Dans un univers aussi virtuel que le numérique, chaque pays cherche pourtant à asseoir une certaine souveraineté. Le Sénégal n’est pas en rade. Il inaugure, aujourd’hui, le Datacenter de l’Agence de l’informatique de l’État (Adie). Une infrastructure de dernière génération.
Quand l’ancien Président américain Donald Trump « ordonnait à Google d’arrêter de fournir à Huawei, une marque chinoise, son système d’exploitation Android pour smartphones, il donnait un aperçu des enjeux que constitue la sauvegarde des données pour les pays. Même si le débat s’est passé à mille lieues du Sénégal, il montre à suffisance la complexité de la question de la souveraineté numérique. Aujourd’hui, même si les frontières géographiques ne sont pas celles numériques, comme le souligne Ibrahim Nour Eddine Diagne, Directeur de Gaïndé 2000, chacun cherche à asseoir sa souveraineté.

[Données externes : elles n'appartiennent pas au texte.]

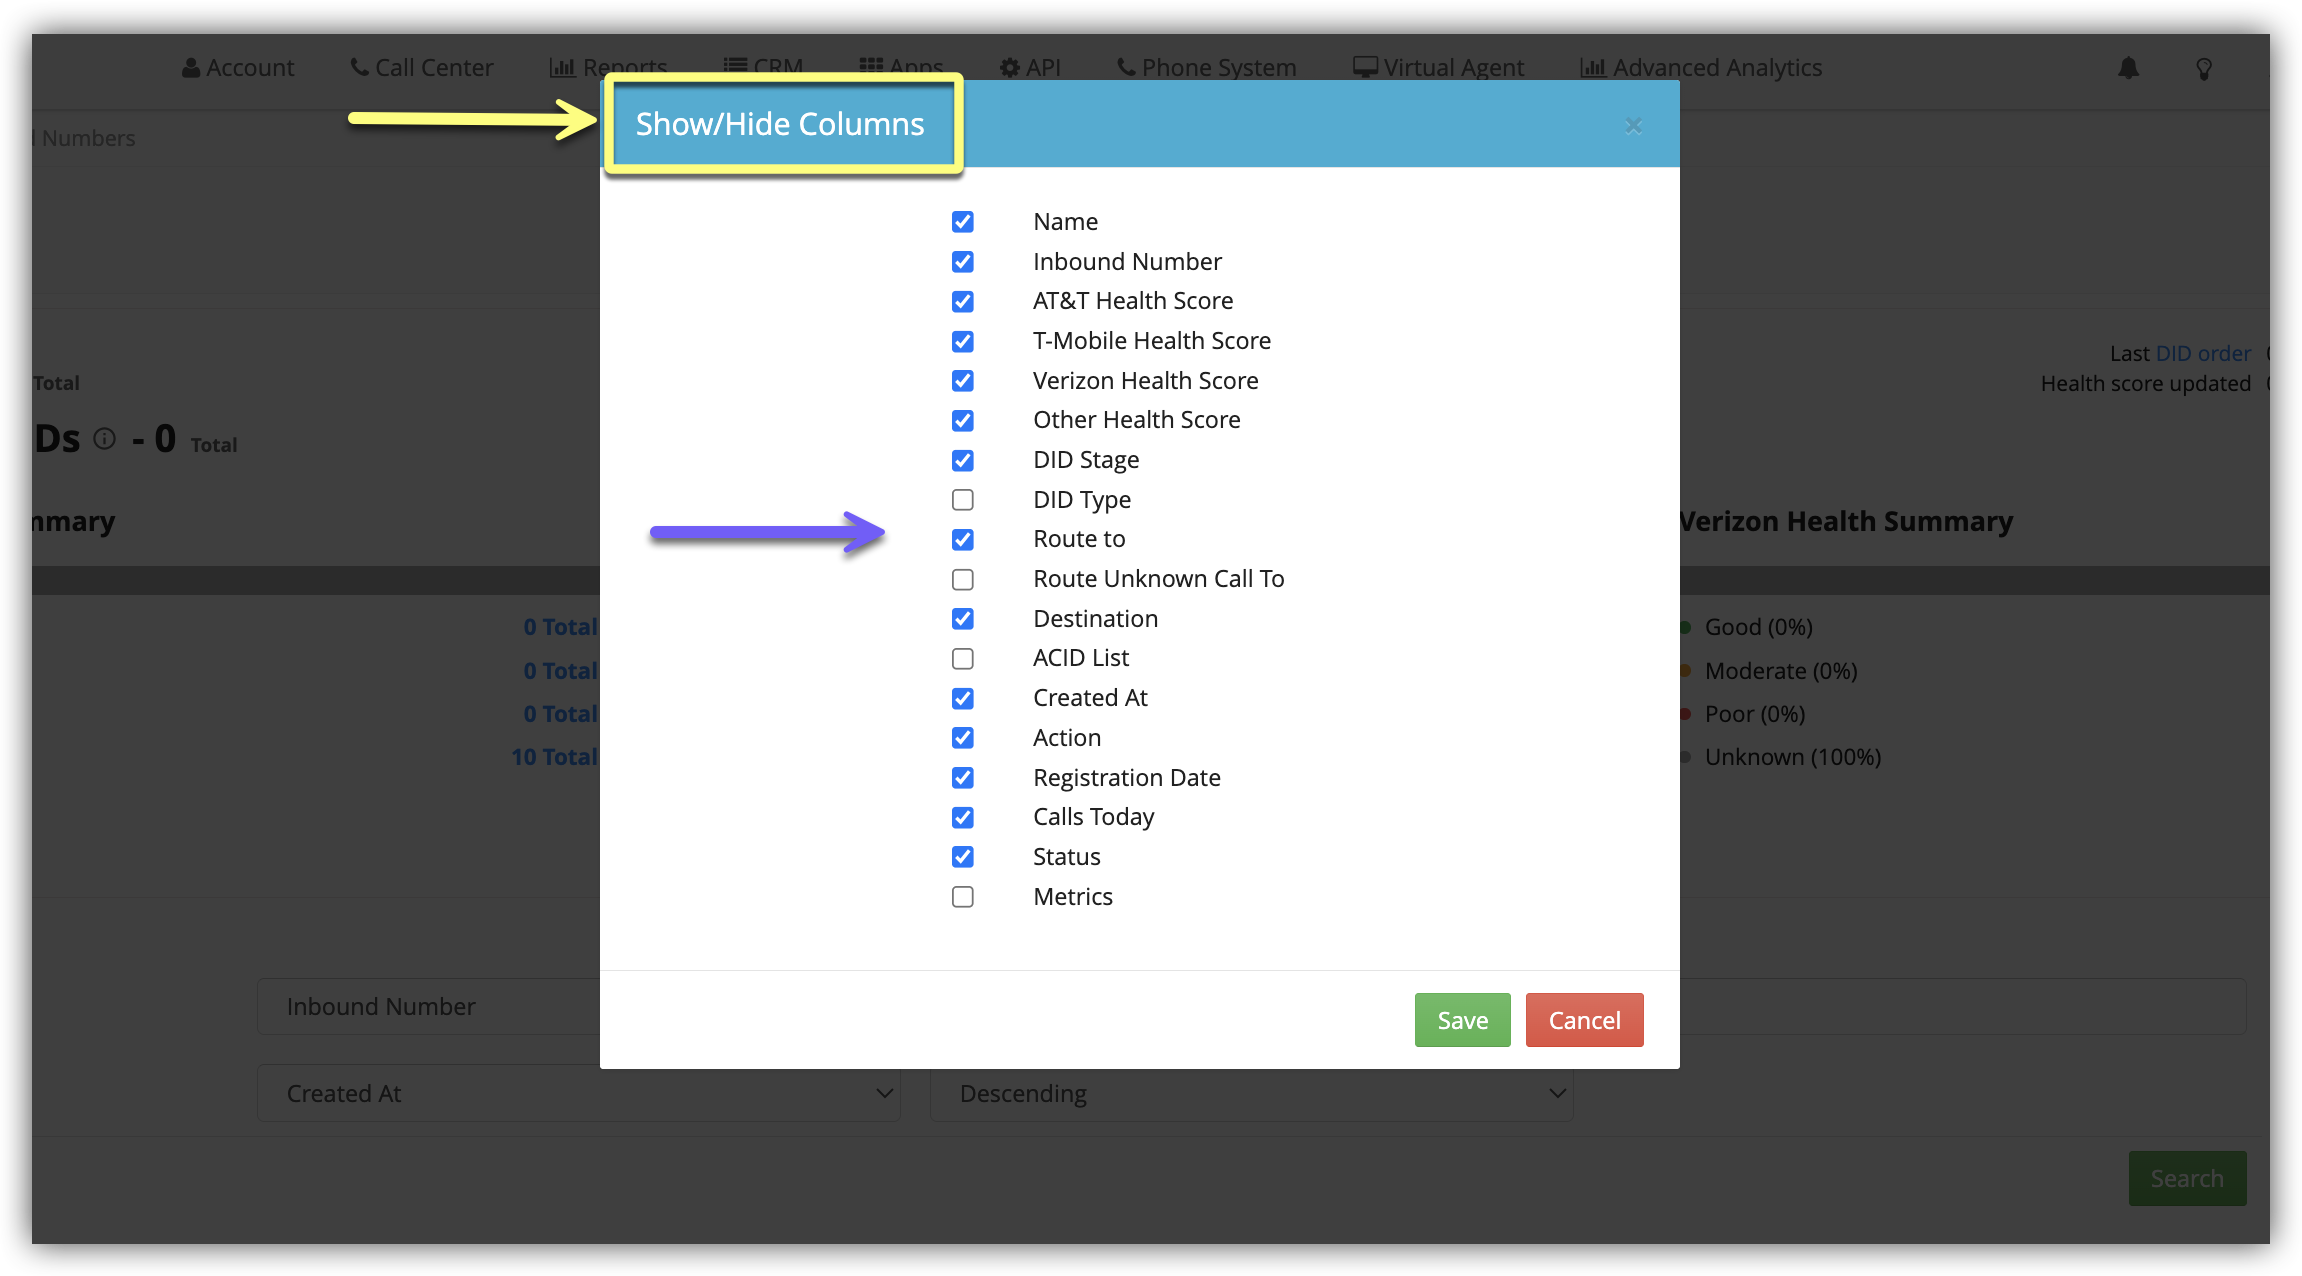Uncheck the Route to column
This screenshot has height=1276, width=2302.
(962, 540)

Décidé à tirer le plein potentiel du numérique, le Sénégal, à travers la stratégie SN2025, nourrit des ambitions de titan à l’horizon 2025. Un chantier de titan qui ne l’empêche pas de veiller à sa souveraineté numérique. C’est tout le sens du Senix ou point d’échange internet lancé en août 2017. Avec cette trouvaille, « les échanges Internet entre Sénégalais n’auront plus besoin de transiter par des routeurs à l’étranger. Nous ne serons plus à la merci du trafic international, car nous avons désormais notre internet local », avait salué Cheikh Bakhoum, président du Conseil d’administration du Senix et Directeur général de l’Adie (Agence de l’informatique de l’État) lors du lancement du Senix.
Interpellé sur l’importance du Datacenter, Alex Corenthin dit tout son soulagement, mais déplore « le temps perdu et les milliards gaspillés pour le paiement de frais de transit indus à des opérateurs internationaux, sans parler des conséquences indirectes telles que le retard accusé par l’économie numérique, fortement tributaire des coûts et de la qualité des liaisons, alors que l’entrepreneuriat et l’innovation explosaient dans notre écosystème ».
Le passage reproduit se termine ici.